The polynomials p_{n}(x) are defined by p_{1}(x) = 1 + x, p_{2}(x) = 1 + 2x, p_{2n+1}(x) = p_{2n}(x) + (n + 1) x p_{2n-1}(x), p_{2n+2}(x) = p_{2n+1}(x) + (n + 1) x p_{2n}(x). Let a_{n} be the largest real root of p_{n}(x). Prove that a_{n} is monotonic increasing and tends to zero.

**Solution**

It is fairly obvious that a_{n} < 0 and that the sequence is strictly monotonic increasing. The problem is proving it tends to zero.

Trivial inductions show that p_{n}(0) = 1 and p_{n}(x) > 0 for x > 0, so a_{n} < 0. Also we note that a_{1} = -1, a_{2} = -1/2. If x > a_{n}, then p_{n}(x) > 0 (otherwise there would be a root greater than a_{n}).

p_{2n+1}(a_{2n}) = (n + 1) a_{2n} p_{2n-1}(a_{2n}). By induction p_{2n-1}(a_{2n}) > 0, so p_{2n+1}(a_{2n}) < 0 and hence a_{2n+1} > a_{2n}. Similarly a_{2n+2} > a_{2n+1}. So, as claimed, a_{n} is strictly monotonic increasing.

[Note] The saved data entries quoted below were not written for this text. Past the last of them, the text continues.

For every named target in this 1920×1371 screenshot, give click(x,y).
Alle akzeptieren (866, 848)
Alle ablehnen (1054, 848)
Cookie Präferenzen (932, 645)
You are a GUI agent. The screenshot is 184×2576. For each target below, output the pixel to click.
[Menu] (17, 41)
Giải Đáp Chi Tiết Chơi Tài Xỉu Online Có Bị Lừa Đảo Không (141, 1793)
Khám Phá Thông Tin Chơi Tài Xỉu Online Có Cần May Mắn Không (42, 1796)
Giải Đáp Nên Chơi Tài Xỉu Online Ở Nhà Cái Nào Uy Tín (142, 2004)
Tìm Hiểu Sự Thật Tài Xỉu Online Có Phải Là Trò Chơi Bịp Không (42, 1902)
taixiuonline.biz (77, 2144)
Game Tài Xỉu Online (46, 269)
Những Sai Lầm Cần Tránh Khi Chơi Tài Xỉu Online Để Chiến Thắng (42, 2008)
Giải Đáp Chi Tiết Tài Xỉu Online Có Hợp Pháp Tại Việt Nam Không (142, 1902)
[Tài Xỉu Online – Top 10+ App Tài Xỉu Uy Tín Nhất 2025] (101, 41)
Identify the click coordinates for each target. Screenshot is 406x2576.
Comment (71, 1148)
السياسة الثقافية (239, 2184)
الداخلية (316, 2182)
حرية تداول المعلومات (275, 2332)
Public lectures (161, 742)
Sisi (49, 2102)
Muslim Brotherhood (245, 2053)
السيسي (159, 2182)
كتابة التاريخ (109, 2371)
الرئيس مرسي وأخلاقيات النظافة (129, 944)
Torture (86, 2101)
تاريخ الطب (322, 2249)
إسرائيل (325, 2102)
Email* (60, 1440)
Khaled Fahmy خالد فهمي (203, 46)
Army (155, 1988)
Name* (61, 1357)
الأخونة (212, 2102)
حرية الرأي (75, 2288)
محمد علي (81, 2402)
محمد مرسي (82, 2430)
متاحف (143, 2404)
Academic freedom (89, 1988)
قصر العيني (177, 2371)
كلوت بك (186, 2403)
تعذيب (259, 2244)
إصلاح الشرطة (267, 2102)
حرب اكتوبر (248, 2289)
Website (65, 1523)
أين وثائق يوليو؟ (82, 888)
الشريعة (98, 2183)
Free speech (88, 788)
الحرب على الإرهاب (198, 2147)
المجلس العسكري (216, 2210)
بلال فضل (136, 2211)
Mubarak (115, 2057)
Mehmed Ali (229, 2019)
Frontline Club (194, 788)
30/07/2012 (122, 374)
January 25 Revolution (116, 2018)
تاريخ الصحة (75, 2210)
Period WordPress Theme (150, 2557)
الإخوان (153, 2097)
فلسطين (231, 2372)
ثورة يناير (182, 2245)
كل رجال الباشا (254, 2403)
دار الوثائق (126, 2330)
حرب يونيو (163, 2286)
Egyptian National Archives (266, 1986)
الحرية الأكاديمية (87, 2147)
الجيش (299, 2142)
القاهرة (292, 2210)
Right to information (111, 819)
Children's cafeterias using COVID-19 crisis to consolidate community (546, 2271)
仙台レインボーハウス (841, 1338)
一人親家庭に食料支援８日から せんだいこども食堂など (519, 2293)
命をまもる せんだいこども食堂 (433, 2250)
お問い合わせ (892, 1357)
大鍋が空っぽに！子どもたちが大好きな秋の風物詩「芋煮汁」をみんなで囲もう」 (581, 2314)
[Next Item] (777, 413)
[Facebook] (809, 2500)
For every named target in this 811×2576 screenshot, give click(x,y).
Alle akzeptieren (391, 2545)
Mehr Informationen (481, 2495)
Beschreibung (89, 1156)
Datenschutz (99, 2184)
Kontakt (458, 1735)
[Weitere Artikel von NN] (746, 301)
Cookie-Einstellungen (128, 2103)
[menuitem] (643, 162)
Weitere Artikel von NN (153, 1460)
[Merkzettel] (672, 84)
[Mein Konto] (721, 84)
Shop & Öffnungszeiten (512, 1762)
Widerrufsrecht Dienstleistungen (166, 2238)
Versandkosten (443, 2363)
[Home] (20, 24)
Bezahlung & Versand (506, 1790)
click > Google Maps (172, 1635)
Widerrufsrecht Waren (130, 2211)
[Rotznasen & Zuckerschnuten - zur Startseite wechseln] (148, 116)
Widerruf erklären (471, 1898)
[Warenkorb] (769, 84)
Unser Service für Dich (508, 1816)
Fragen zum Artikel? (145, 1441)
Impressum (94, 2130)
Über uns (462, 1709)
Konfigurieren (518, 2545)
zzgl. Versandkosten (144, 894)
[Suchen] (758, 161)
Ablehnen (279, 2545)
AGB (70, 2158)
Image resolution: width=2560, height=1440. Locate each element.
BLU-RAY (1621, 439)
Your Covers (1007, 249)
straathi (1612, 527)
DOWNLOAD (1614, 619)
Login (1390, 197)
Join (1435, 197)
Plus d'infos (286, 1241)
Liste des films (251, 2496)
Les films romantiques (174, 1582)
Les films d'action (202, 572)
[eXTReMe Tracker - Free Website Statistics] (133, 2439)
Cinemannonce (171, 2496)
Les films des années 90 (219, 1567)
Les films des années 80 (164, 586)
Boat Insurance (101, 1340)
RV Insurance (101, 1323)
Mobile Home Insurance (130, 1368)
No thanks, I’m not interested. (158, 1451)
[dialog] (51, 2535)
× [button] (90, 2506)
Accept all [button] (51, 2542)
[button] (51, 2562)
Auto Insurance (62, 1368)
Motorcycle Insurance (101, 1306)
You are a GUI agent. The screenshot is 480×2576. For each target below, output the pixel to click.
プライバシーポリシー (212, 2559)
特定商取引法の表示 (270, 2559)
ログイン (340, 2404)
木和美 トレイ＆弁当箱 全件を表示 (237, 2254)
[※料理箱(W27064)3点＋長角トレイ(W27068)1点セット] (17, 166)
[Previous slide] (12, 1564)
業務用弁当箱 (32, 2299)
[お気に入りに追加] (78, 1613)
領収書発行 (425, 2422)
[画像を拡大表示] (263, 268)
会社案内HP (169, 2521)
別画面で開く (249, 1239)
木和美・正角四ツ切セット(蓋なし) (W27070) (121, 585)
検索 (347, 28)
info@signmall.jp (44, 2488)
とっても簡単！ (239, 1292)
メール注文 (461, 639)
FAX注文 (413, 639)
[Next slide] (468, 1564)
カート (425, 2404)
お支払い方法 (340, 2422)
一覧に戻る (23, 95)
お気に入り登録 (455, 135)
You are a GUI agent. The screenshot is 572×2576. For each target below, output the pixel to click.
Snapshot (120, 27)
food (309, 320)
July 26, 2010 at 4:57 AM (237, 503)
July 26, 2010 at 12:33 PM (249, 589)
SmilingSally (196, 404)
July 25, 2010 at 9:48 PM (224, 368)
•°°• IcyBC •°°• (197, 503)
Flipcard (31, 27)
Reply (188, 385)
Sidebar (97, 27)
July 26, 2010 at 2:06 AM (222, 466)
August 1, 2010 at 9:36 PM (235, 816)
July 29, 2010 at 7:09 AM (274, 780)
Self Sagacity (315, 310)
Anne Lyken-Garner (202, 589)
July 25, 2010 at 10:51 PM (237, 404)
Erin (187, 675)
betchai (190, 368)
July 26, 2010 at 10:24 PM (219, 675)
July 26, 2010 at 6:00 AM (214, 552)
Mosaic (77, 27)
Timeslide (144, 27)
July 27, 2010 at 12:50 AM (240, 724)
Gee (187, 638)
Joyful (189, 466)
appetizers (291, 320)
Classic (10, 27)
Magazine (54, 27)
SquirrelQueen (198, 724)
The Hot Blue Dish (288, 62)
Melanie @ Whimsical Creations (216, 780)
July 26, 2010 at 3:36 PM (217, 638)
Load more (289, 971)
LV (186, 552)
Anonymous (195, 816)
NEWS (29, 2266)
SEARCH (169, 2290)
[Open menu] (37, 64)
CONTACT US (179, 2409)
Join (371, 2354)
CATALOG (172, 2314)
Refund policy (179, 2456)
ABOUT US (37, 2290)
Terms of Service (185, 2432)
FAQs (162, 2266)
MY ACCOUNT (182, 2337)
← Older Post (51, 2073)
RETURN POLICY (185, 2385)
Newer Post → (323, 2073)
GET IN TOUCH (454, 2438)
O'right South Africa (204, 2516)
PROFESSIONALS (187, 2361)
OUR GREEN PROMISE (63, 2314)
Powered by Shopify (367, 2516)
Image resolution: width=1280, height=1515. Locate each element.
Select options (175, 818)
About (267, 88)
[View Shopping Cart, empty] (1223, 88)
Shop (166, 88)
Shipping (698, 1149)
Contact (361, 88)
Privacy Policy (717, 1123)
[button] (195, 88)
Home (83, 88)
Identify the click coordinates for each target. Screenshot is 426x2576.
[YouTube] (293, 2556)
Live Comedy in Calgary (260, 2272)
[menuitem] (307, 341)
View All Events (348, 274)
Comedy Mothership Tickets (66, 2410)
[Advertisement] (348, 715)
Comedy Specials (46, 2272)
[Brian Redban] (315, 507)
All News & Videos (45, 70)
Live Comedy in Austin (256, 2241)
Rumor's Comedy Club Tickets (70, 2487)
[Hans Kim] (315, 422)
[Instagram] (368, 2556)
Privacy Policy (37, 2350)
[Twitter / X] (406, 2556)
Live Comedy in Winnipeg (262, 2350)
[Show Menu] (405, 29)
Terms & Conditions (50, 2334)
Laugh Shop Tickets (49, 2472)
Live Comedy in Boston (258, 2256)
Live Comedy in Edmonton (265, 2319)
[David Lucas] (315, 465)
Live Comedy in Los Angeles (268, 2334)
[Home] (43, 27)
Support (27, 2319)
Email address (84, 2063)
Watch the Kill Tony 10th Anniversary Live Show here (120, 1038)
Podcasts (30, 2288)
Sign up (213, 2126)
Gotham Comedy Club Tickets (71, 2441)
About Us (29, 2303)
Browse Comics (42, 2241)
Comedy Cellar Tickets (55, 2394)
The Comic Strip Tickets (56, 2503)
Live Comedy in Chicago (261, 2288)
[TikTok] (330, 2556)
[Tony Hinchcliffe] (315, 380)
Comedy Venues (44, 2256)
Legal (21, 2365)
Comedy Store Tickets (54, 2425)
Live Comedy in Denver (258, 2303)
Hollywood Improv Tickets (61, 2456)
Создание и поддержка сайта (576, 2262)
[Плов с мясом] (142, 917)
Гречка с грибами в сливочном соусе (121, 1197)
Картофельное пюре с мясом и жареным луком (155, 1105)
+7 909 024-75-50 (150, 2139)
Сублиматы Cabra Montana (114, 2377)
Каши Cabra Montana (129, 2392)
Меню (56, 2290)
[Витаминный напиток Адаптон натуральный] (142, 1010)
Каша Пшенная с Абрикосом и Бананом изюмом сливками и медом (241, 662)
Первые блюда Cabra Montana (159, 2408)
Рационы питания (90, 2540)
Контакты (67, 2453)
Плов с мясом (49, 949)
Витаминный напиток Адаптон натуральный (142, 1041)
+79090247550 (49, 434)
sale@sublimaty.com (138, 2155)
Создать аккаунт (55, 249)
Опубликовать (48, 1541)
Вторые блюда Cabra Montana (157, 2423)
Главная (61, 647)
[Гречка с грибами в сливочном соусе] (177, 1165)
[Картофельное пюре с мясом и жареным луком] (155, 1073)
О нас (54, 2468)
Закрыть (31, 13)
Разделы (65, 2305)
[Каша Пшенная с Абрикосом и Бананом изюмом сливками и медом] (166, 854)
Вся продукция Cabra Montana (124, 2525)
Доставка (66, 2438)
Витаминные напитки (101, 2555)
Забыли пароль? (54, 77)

To show it tends to zero, it suffices to prove that: a_{2n-1} > -1/(n-1) and a_{2n} > -1/n. This is true for n = 1. Suppose it is true for n. We have already established monotonicity, so a_{2n+1} > -1/n. Also p_{2n-1}(-1/(n+1)) > 0. But p_{2n+2}(-1/(n+1)) = p_{2n+1}(-1/(n+1)) - p_{2n}(-1/(n+1)) = - p_{2n-1}(-1/(n+1)) < 0, so a_{2n+2} > -1/(n+1) and we have established the inductive hypothesis for n+1.